The headquarters of the Shetland Bus’ was first established in Flemington House in Scalloway. Initial training and operational planning then moved to Lunna, a discrete harbour to the North-East of Shetland, but the modest, largely underpowered fishing vessels were deployed primarily from Lerwick and Scalloway. The first voyages were undertaken by Norwegian captains and sailors, desperate to recover family members, friends, refugees and the uncowed Norwegian servicemen who were determined to carry on fighting. The Secret Intelligence Service (SIS) and SOE quickly recognised the significant opportunity that the 14 boats of the ‘Shetland Bus’ afforded. The Bus’ subsequently became the principal conduit for transporting agents and materiel into Norway.

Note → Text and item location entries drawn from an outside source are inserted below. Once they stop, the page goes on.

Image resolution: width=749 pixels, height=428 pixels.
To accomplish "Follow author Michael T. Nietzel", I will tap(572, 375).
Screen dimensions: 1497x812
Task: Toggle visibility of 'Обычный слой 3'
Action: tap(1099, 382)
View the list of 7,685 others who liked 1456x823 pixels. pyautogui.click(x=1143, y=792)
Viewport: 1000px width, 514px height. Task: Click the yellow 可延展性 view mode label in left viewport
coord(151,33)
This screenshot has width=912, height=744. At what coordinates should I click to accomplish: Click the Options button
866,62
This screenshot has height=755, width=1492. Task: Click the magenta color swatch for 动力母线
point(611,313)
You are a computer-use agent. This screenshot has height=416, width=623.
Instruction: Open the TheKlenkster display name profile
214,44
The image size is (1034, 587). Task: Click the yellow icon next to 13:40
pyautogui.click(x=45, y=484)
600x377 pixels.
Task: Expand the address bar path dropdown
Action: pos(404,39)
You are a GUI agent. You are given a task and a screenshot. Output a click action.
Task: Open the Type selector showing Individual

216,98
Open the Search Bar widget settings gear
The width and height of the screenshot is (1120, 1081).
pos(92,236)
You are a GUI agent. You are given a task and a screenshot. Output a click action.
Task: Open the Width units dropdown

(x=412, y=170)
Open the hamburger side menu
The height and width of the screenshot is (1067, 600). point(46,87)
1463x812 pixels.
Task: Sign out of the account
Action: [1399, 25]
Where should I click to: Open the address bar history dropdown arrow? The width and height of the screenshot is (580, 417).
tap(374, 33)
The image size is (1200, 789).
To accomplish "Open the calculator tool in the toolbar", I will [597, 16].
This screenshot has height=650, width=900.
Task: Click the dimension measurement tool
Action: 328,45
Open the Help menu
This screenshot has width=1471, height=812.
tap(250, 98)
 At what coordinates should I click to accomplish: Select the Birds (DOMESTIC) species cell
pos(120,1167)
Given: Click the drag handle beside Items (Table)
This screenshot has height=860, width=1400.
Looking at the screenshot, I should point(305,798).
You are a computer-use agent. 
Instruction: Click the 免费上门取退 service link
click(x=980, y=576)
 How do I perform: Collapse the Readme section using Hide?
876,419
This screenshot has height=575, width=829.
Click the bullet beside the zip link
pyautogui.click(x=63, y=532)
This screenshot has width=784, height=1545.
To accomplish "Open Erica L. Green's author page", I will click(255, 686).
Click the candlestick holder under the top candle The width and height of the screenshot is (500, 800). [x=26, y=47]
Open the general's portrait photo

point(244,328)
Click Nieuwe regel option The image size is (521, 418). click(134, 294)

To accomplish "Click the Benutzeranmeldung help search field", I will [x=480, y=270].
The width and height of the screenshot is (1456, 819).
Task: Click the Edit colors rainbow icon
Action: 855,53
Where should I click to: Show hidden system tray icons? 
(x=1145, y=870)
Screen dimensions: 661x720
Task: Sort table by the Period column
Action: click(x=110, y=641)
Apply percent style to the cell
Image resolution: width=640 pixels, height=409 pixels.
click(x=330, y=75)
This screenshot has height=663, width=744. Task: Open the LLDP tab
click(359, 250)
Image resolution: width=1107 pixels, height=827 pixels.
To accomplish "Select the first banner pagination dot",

Vulnerable to air attack by the Luftwaffe, interception by the Kriegsmarine and betrayal by Quislings’, these daring men repeatedly ran the gauntlet in the cause of their nation’s liberation. Many died at sea, some were executed by the Gestapo, others died in concentration camps. Most have no known grave. However, the success of the insurgency they fuelled helped to tie down ten Divisions of German troops, undeniably making a very significant contribution to victory in Europe.

Stephen Wynn’s book credibly recounts the compelling story of the Shetland Bus’. Telling in detail the story of the men, their boats, and their daring operations to strike at German forces, their countrymen who collaborated and the industries which the Nazi war machine depended so heavily upon. The book is unusual in that reads more like a collection of appendices, but it has no references; the provenance of the material is not cited. Whilst I enjoyed the book and the fascinating stories it contained; I found the lack of a coherent narrative somewhat frustrating.  It didn’t really flow. That said, I will now be looking to buy David Howarth’s book, of the same title, which was first published in 1951. I sense it may have been a rich source of information for this book and would really like to better understand the heroic stories of the Shetland Bus’. We have, as a society largely forgotten the brutal lessons of total war in Europe, but for me the resonance with contemporary events in Eastern Europe was un-nerving.